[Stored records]
·····

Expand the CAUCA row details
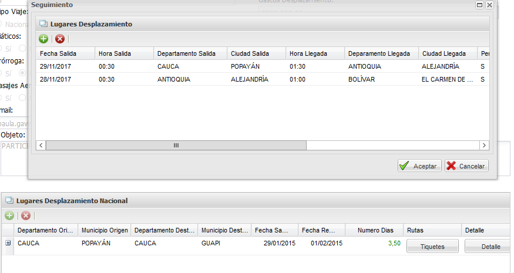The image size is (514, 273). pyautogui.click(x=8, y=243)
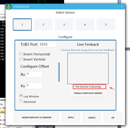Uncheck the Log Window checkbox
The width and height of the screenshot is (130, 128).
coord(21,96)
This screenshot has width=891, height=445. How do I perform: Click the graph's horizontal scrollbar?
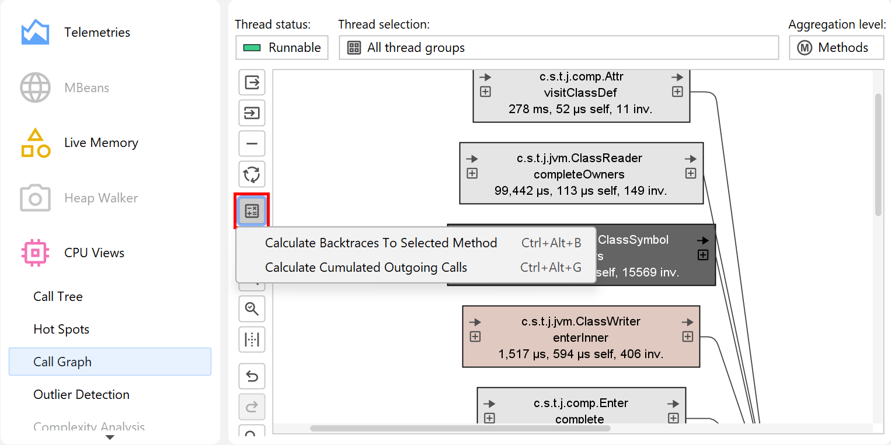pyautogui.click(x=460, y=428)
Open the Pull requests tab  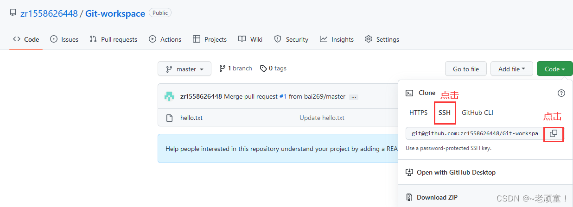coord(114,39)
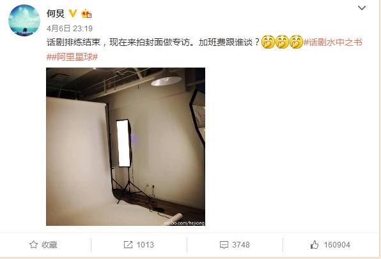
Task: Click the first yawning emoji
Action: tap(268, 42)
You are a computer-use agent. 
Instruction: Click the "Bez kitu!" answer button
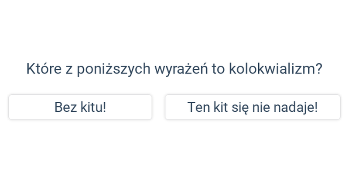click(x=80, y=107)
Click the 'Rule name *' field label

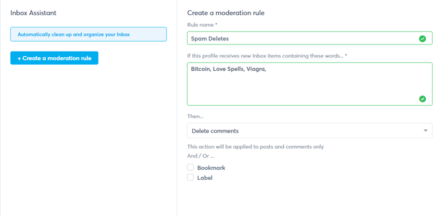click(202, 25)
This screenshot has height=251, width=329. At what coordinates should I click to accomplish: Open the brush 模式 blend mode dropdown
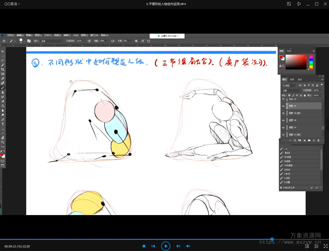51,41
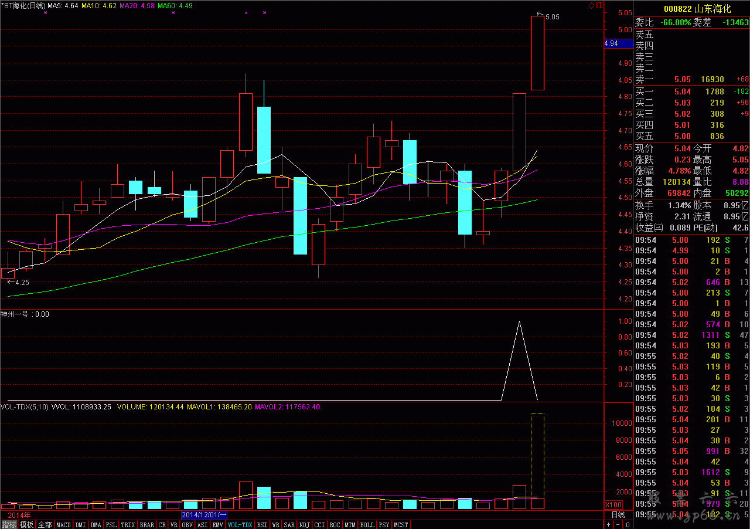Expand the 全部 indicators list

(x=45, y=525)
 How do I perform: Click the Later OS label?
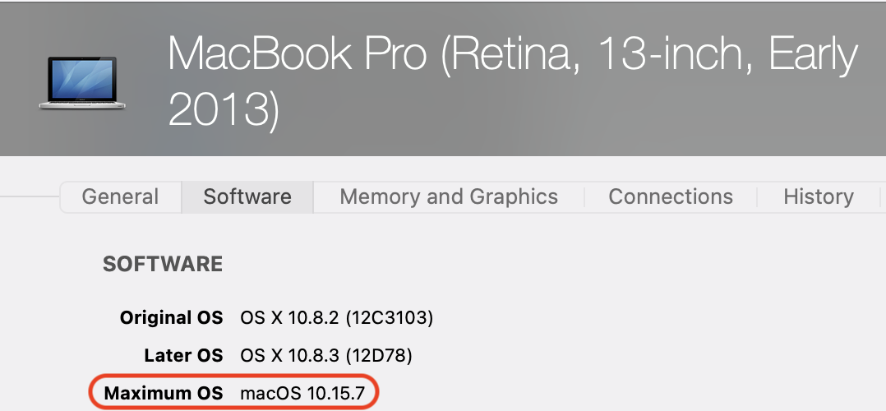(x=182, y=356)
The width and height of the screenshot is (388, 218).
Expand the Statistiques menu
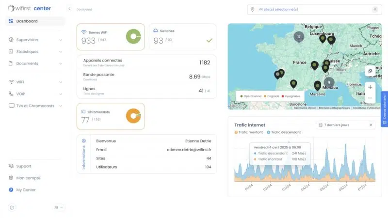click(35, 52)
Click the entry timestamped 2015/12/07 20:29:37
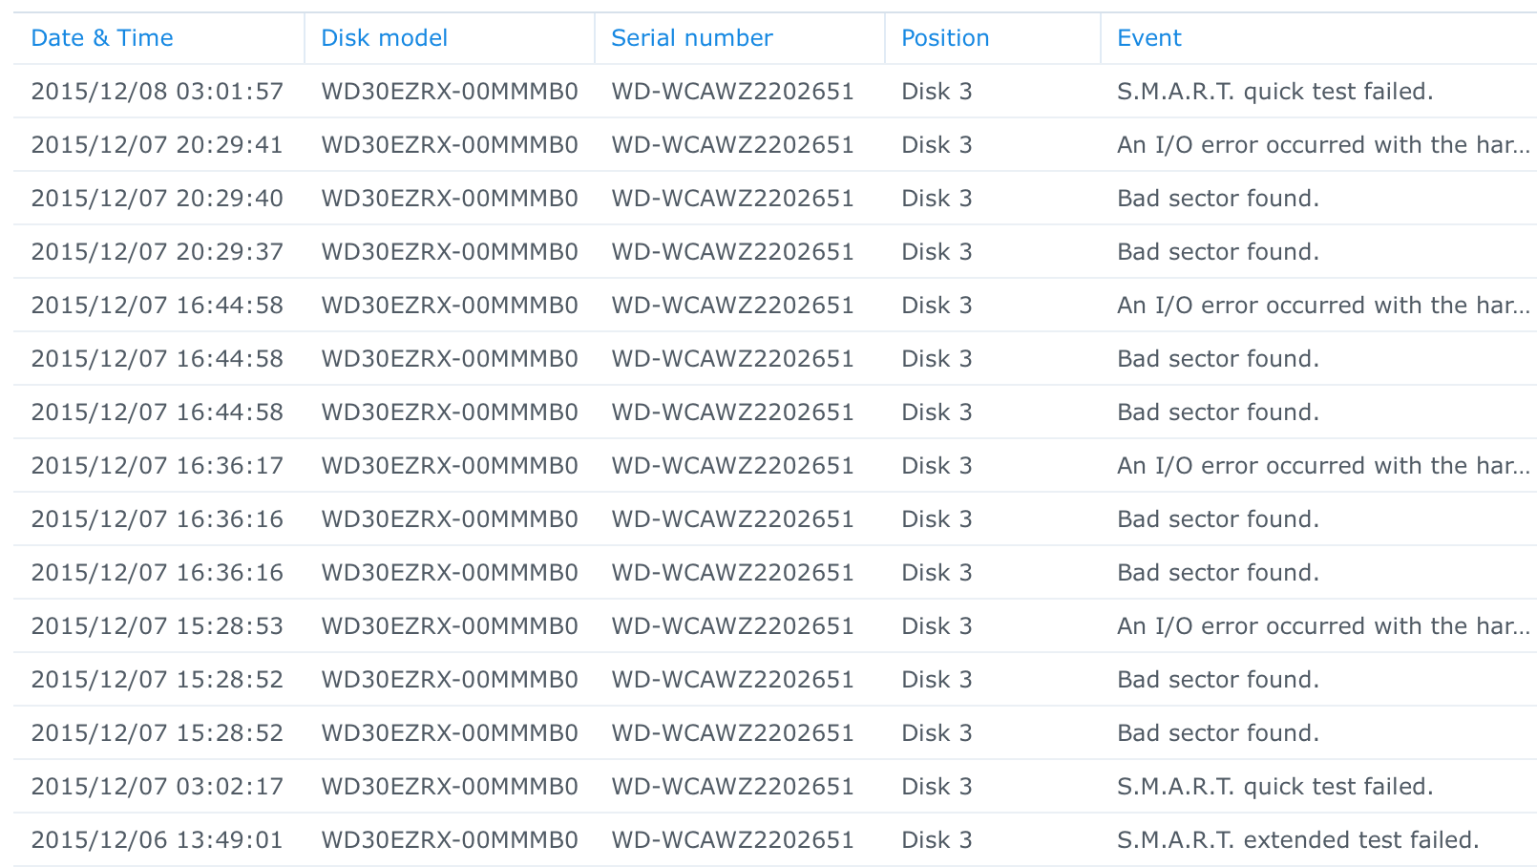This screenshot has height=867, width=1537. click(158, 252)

·····

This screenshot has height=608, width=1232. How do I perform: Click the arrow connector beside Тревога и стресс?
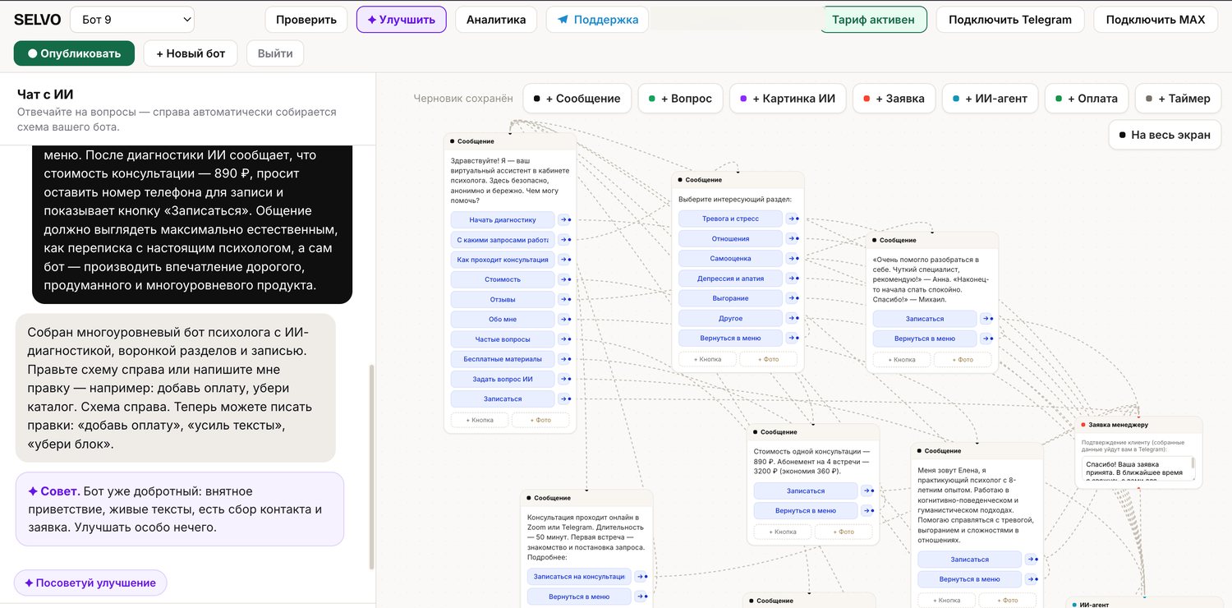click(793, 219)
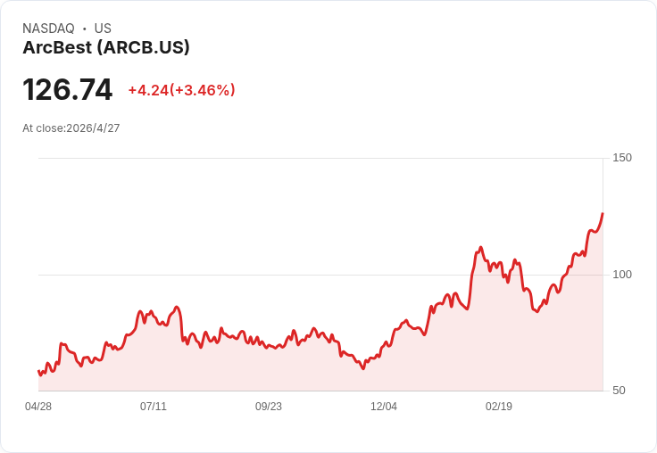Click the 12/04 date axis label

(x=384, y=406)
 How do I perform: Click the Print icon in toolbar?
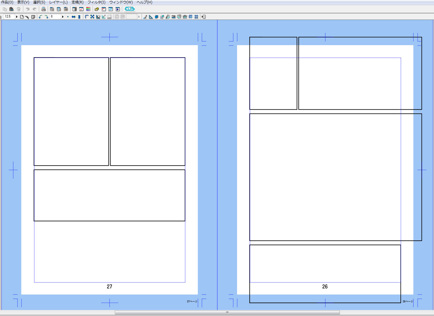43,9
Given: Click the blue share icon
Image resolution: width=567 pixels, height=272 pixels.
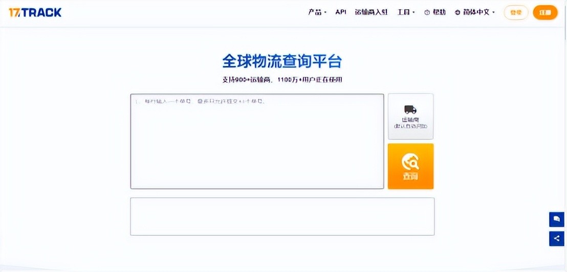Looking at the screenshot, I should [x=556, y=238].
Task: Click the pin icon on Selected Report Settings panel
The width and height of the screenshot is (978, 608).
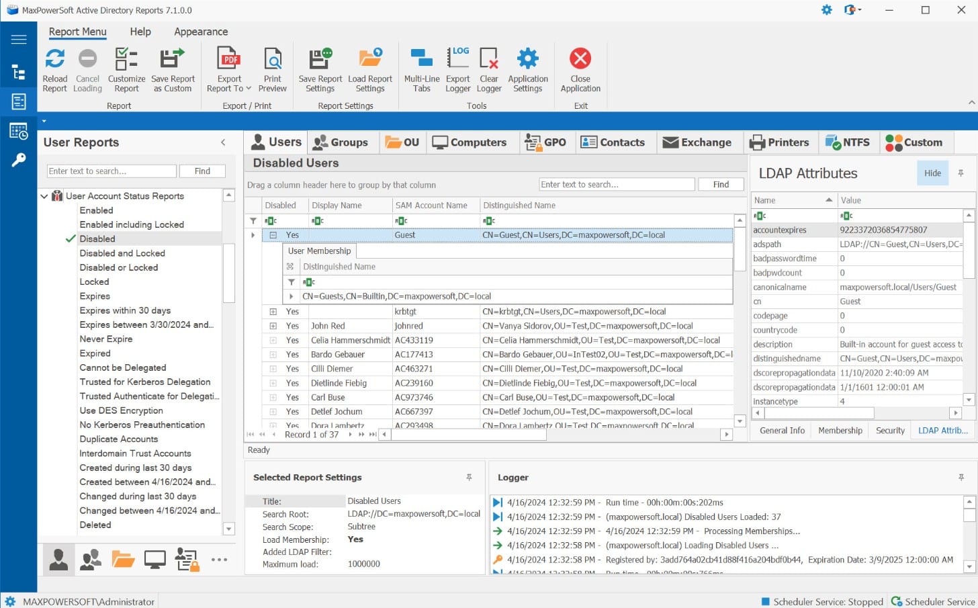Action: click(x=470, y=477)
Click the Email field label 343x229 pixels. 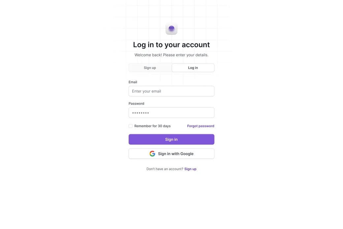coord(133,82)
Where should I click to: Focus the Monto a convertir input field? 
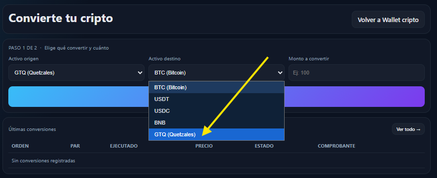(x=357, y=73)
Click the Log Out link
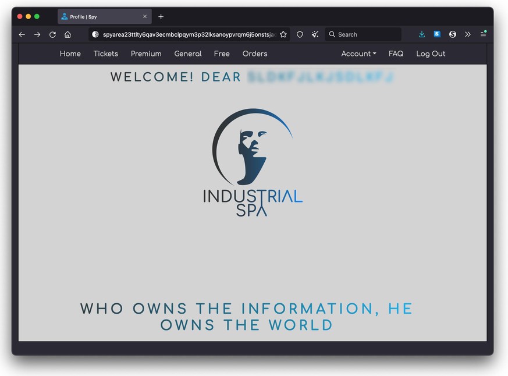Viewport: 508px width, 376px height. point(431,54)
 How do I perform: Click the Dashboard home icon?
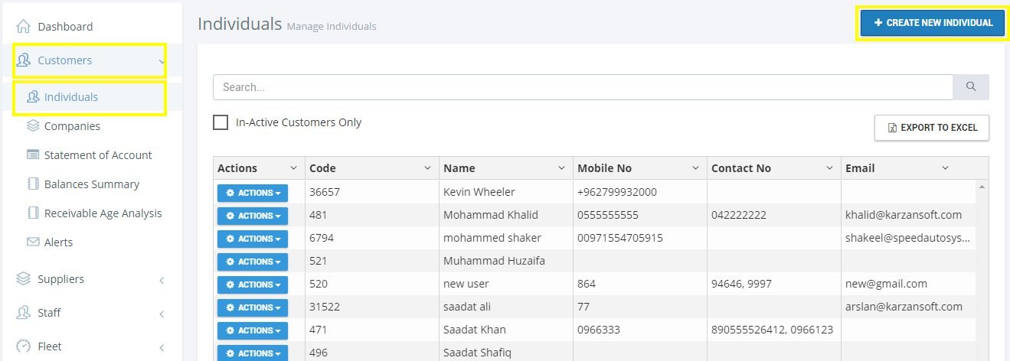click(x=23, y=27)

·····

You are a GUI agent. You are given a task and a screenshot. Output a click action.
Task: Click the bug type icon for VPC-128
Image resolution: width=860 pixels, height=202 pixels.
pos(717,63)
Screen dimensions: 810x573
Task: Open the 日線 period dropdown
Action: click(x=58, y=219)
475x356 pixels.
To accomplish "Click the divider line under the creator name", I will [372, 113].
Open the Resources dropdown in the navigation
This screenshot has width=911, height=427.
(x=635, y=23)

·····

Prompt:
Looking at each line of the records, count the ones where the word "agent" appears, and report only the count.

Answer to this task:
2